What needs to be done: Reproduce the closing part of the entries exactly: the line with "At what coordinates should I click to accomplish: Select" and all lines after it, ending with the last line, and nothing else.

Stored dataset items:
┌────────
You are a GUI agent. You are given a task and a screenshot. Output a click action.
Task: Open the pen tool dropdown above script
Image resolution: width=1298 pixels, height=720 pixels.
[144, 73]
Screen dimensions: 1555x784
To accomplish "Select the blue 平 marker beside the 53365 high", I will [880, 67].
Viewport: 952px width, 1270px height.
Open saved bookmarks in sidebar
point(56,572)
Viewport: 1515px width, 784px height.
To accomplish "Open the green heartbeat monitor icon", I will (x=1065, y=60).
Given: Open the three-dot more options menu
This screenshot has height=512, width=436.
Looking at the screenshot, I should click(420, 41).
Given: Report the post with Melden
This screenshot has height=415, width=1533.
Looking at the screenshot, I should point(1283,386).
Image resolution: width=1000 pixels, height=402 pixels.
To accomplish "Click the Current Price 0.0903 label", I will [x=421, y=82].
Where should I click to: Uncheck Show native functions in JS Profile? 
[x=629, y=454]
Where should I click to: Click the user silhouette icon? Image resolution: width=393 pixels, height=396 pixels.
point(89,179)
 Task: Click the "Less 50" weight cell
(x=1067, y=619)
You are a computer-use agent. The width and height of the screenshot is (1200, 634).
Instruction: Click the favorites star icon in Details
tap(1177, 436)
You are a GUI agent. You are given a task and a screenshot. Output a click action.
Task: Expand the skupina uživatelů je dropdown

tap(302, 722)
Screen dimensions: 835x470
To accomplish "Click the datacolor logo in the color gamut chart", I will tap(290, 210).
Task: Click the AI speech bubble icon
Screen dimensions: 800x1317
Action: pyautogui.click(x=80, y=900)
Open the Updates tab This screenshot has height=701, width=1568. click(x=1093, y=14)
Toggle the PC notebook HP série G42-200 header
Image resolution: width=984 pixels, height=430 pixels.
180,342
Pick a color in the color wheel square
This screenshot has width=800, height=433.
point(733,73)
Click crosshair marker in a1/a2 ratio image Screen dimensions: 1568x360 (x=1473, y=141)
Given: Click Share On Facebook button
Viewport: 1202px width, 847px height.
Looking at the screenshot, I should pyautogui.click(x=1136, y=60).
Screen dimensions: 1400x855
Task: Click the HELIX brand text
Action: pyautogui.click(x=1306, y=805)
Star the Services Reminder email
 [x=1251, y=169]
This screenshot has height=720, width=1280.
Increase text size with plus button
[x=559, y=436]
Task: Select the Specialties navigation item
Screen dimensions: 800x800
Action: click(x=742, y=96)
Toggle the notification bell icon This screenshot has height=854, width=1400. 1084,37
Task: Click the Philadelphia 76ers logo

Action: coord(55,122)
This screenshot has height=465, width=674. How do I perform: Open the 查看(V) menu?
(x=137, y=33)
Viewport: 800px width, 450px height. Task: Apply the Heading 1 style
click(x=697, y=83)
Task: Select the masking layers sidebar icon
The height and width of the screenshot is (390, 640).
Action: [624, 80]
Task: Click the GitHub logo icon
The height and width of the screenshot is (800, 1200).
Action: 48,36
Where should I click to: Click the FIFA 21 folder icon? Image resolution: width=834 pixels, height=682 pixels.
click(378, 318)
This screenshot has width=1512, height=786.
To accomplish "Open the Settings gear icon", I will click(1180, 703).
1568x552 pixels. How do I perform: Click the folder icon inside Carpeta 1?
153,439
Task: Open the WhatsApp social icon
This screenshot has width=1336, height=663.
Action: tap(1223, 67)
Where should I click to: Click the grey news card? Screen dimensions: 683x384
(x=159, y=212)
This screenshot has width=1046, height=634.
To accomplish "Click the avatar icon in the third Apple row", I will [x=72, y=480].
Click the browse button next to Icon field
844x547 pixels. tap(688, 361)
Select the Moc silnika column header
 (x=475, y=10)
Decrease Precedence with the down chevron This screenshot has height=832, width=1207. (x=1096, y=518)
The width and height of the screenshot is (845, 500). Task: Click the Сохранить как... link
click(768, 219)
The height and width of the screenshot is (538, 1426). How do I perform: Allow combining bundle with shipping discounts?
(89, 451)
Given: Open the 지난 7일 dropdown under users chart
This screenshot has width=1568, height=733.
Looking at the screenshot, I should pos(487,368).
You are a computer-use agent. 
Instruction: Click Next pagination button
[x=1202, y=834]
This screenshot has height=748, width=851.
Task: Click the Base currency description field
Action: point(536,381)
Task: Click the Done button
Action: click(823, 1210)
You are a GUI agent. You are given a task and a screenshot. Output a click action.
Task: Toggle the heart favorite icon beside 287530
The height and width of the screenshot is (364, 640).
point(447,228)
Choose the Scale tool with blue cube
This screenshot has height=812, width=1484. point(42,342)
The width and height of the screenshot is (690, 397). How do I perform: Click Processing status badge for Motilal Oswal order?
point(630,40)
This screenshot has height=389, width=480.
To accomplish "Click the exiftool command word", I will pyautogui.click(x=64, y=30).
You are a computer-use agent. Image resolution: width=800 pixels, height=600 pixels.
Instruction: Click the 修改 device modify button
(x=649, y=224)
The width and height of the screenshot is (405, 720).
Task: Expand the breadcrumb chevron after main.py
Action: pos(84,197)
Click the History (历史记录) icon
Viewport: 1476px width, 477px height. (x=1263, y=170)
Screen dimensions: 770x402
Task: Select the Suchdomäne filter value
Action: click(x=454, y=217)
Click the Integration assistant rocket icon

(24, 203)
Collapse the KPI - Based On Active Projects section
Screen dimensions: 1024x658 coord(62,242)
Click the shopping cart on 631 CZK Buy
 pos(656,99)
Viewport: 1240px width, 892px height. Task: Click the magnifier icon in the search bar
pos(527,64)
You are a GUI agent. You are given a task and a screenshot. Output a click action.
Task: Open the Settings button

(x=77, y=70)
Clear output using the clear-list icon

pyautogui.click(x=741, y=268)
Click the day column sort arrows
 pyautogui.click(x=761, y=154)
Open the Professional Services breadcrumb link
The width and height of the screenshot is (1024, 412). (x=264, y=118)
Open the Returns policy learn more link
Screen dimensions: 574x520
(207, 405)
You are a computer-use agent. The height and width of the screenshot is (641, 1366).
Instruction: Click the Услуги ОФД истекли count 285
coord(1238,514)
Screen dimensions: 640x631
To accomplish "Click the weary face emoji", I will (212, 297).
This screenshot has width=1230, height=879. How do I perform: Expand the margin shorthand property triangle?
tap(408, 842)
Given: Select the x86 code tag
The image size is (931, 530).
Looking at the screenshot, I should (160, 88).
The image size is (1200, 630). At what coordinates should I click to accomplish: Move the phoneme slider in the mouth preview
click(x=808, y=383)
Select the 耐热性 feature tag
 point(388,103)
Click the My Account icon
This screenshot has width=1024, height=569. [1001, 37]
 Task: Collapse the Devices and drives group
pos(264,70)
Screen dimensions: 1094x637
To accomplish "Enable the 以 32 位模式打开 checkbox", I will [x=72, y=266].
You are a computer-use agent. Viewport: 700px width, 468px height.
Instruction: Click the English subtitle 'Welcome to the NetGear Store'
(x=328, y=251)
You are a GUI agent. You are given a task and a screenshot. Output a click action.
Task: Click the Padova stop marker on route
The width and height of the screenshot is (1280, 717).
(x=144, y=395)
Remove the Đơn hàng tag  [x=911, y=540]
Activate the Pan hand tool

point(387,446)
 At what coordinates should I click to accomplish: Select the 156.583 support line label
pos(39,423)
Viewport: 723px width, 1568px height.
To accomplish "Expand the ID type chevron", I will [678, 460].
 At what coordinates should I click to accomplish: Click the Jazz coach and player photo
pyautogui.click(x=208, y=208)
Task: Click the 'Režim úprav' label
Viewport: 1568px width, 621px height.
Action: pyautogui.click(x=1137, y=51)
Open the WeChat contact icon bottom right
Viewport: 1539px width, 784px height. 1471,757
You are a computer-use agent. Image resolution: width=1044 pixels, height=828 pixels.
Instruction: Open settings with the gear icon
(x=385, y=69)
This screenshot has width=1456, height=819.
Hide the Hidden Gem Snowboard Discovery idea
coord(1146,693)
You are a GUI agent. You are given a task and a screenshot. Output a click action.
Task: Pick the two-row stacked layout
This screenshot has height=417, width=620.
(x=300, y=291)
└────────
Result for this task:
 At what coordinates should I click to accomplish: Select the 156.583 support line label
pos(39,423)
Viewport: 723px width, 1568px height.
To accomplish "Expand the ID type chevron", I will [678, 460].
 At what coordinates should I click to accomplish: Click the Jazz coach and player photo
pyautogui.click(x=208, y=208)
Task: Click the 'Režim úprav' label
Viewport: 1568px width, 621px height.
Action: pyautogui.click(x=1137, y=51)
Open the WeChat contact icon bottom right
Viewport: 1539px width, 784px height. 1471,757
You are a computer-use agent. Image resolution: width=1044 pixels, height=828 pixels.
Instruction: Open settings with the gear icon
(x=385, y=69)
This screenshot has width=1456, height=819.
Hide the Hidden Gem Snowboard Discovery idea
coord(1146,693)
You are a GUI agent. You are given a task and a screenshot. Output a click action.
Task: Pick the two-row stacked layout
This screenshot has height=417, width=620.
(x=300, y=291)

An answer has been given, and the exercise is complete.